▸ WORK TO COMPLETE
Even if a line seems odd, print it as it is, and include every record.
===== DATA FOR PROCESSING =====
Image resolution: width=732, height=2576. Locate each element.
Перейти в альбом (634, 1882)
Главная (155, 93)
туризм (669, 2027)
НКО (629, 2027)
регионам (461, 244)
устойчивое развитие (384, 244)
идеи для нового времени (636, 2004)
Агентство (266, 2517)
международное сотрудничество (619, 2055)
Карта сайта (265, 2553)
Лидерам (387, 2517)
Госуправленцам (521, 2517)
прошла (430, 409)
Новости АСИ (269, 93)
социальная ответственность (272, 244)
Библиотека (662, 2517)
=====
▸ RESPONSE FOR THIS EXERCISE
Image resolution: width=732, height=2576. Locate each element.
Перейти в альбом (634, 1882)
Главная (155, 93)
туризм (669, 2027)
НКО (629, 2027)
регионам (461, 244)
устойчивое развитие (384, 244)
идеи для нового времени (636, 2004)
Агентство (266, 2517)
международное сотрудничество (619, 2055)
Карта сайта (265, 2553)
Лидерам (387, 2517)
Госуправленцам (521, 2517)
прошла (430, 409)
Новости АСИ (269, 93)
социальная ответственность (272, 244)
Библиотека (662, 2517)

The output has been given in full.